Le dégel des relations avec les Etats-Unis
Cette réforme de la Constitution correspond également à un contexte de relative ouverture de l’économie cubaine au reste du monde et d’essor de l’activité économique après le dégel des relations américano-cubaines en décembre 2014.
Si l’embargo économique décrété en 1962 est encore en place (les entreprises américaines doivent demander une licence au Trésor américain pour pouvoir s’installer à Cuba), plusieurs entreprises américaines se sont installées dans l’île, anticipant un développement de l’activité. Ainsi l’américain Marriott reprend la gestion de l’hôtel Inglaterra à La Havane et en ouvre un autre dans la capitale sous la marque Sheraton. United Airlines et American Airlines ont obtenu une licence pour opérer des vols commerciaux vers l’île. Avec le rétablissement de relations diplomatiques américano-cubaines, le tourisme dans l’île a décollé : en 2016, 285 000 Américains avaient visité l’île, 74 % de plus qu’en 2015. 4,7 millions de touristes se sont rendus à Cuba en 2017 d’après le ministère cubain du Tourisme, un record. Ce secteur est désormais la troisième source de revenu du pays, après les envois de fonds par les expatriés, les « remesas », et l’exportation de services (essentiellement des médecins ou infirmiers déployés en Amérique latine).

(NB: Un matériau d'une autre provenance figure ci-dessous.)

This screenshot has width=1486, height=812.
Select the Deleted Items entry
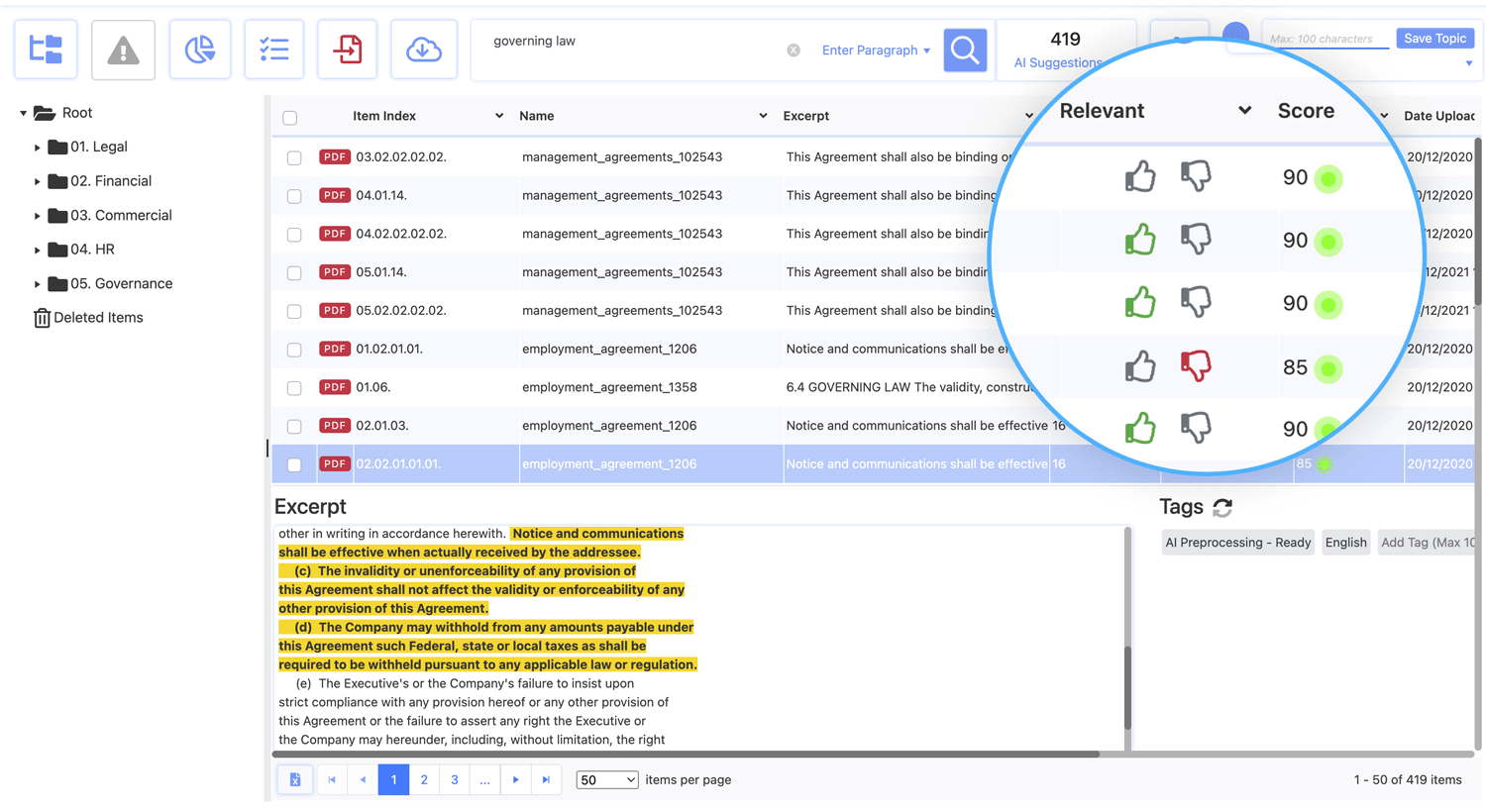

Le président américain, Donald Trump est néanmoins revenu sur les évolutions annoncées par Barack Obama. Alors que la levée de l’embargo paraissait quasiment certaine à la fin du mandat du président démocrate, Donald Trump a définitivement exclu cette perspective et a limité la possibilité des Américains de voyager à Cuba en leur interdisant de nombreuses entités touristiques (hôtels, restaurants ou boutiques) tenus par l’armée cubaine.

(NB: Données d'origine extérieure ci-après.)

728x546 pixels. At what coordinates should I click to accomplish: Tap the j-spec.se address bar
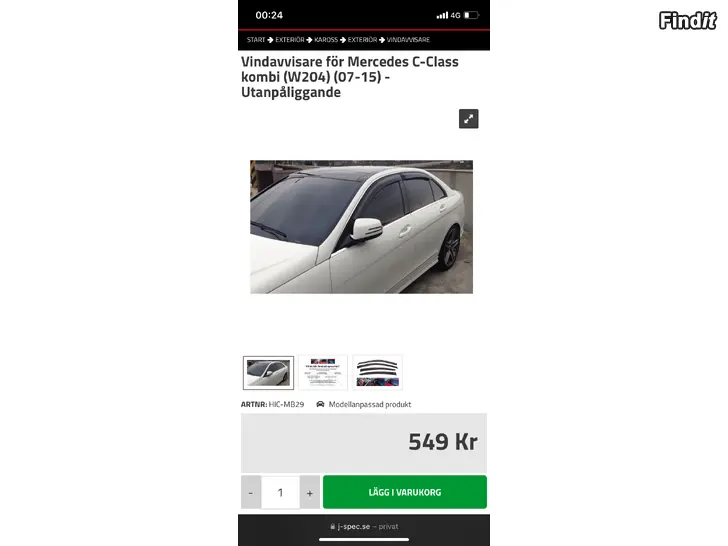pos(364,526)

Une révolution économique à relativiser
La réforme de la Constitution légalise le petit entrepreneuriat privé et les Cubains à leur compte auront le droit d’employer des salariés (dans les hôtels ou la restauration par exemple), mais sans avoir le statut d’entreprise : ils ne pourront donc pas importer des marchandises de l’étranger ou en acheter en gros, contrairement aux entreprises d’Etat, et restent contraints de s’approvisionner au détail ou dans les magasins d’Etat.
Cette révolution dans la Constitution reste donc mesurée et l’Etat cubain est parfois revenu sur les avancées concédées : ainsi entre août 2017 et juillet 2018, le gouvernement a suspendu l’attribution de licences de travail pour les cuentapropistas dans les secteurs les plus importants (restauration, hôtellerie, etc.). Le projet de nouvelle Constitution prend aussi soin de réaffirmer le « caractère socialiste » d’un système où l’Etat contrôle encore étroitement l’économie : il y a 5 millions de fonctionnaires à Cuba pour 11,1 millions d’habitants.
La réforme doit encore faire l’objet d’un débat populaire puis être soumise à référendum.